=== TASK ITEM ===
Only the lines from the one that contains "Given: Click the 首页 breadcrumb link" through the last line of the data below should be duplicated, exactly and without pictures.

(Collected data entries)
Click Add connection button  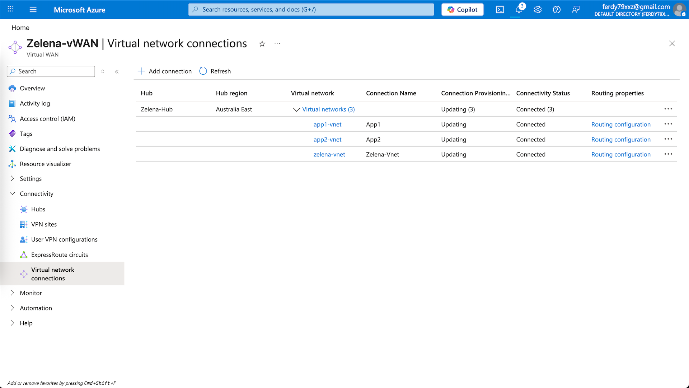(x=165, y=71)
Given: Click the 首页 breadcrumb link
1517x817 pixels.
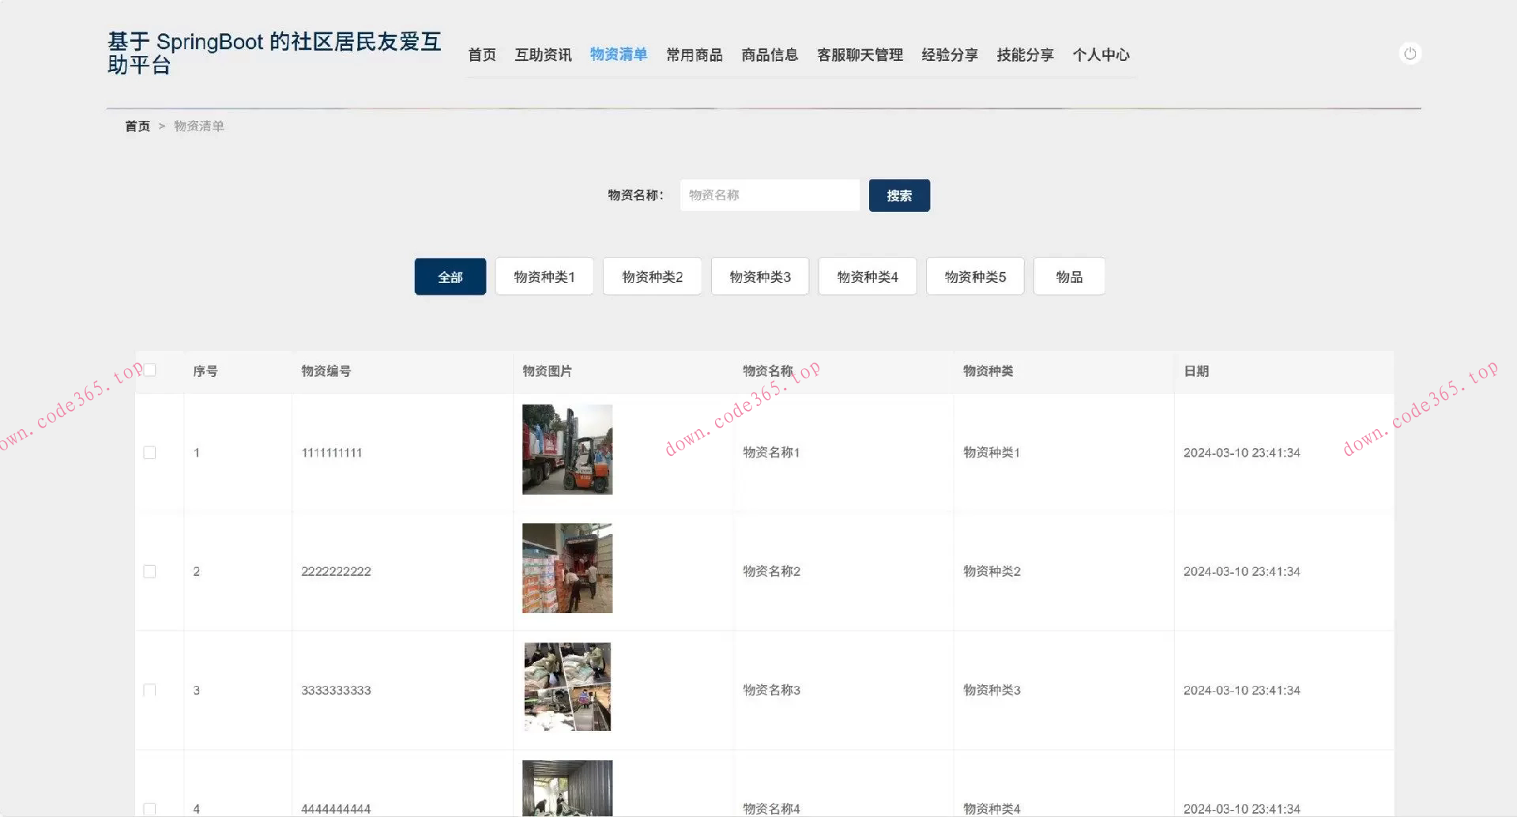Looking at the screenshot, I should 137,126.
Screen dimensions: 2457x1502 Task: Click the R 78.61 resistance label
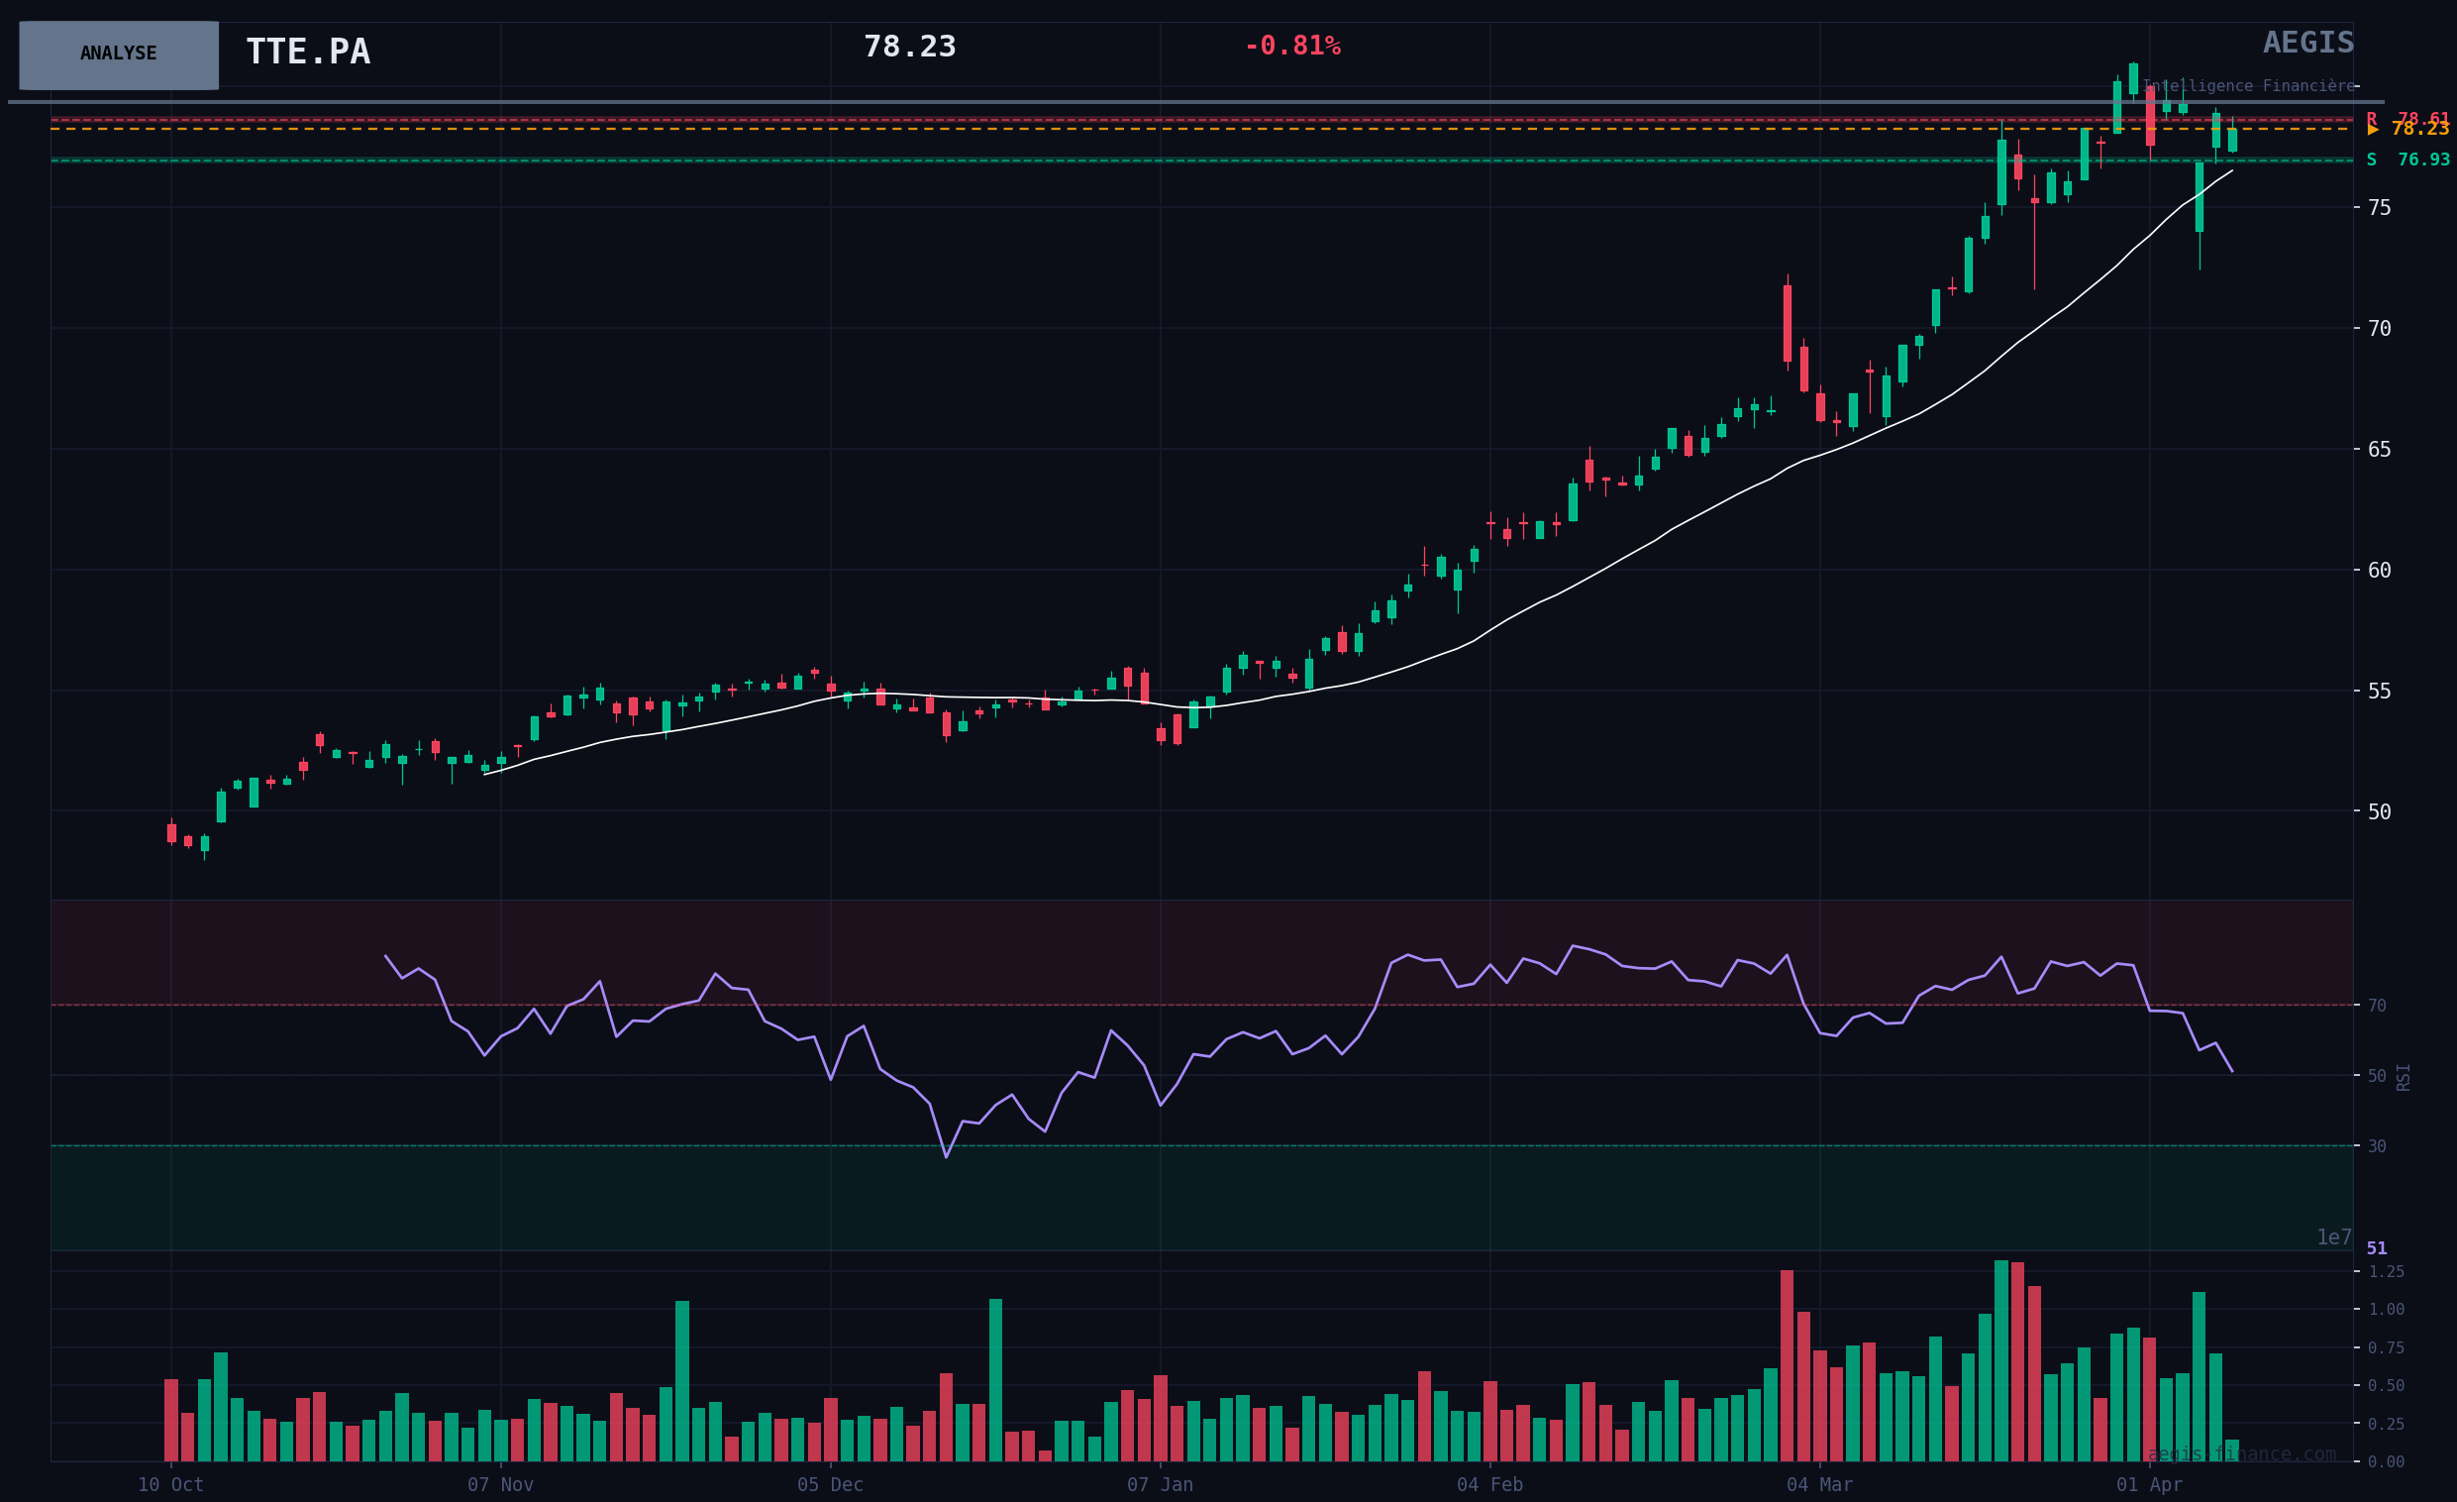(2407, 118)
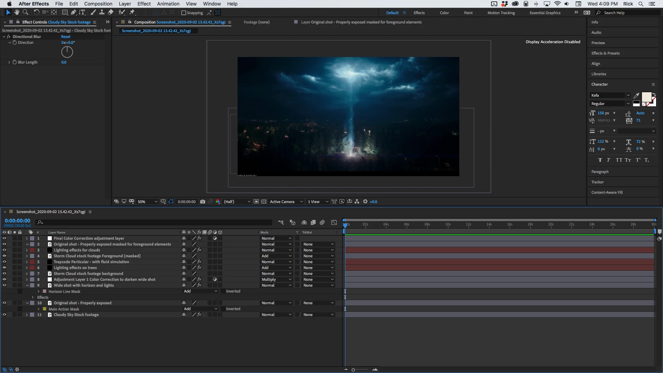Open blend mode dropdown for Storm Cloud Foreground

(x=277, y=256)
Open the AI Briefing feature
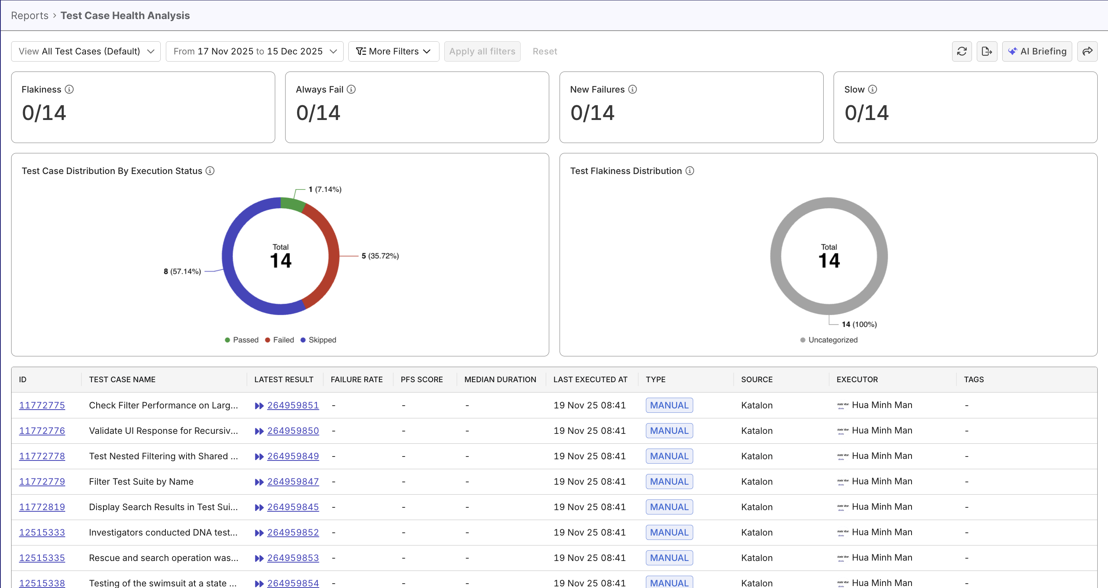 [1037, 51]
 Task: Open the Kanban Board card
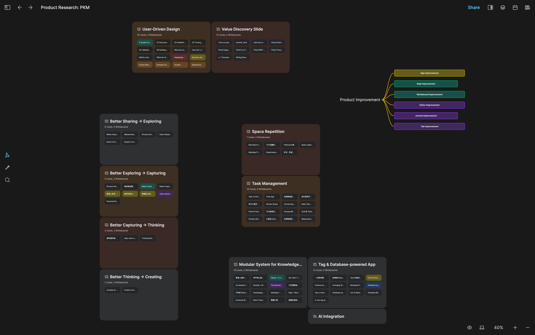click(x=272, y=204)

=== ANSWER TO THE EXERCISE ===
Given: Click the 首页 breadcrumb link
1517x817 pixels.
Looking at the screenshot, I should 137,126.
Screen dimensions: 2457x1502 Task: Click the R 78.61 resistance label
(2407, 118)
Open blend mode dropdown for Storm Cloud Foreground

(x=277, y=256)
Open the AI Briefing feature
 [1037, 51]
 Task: Open the Kanban Board card
click(x=272, y=204)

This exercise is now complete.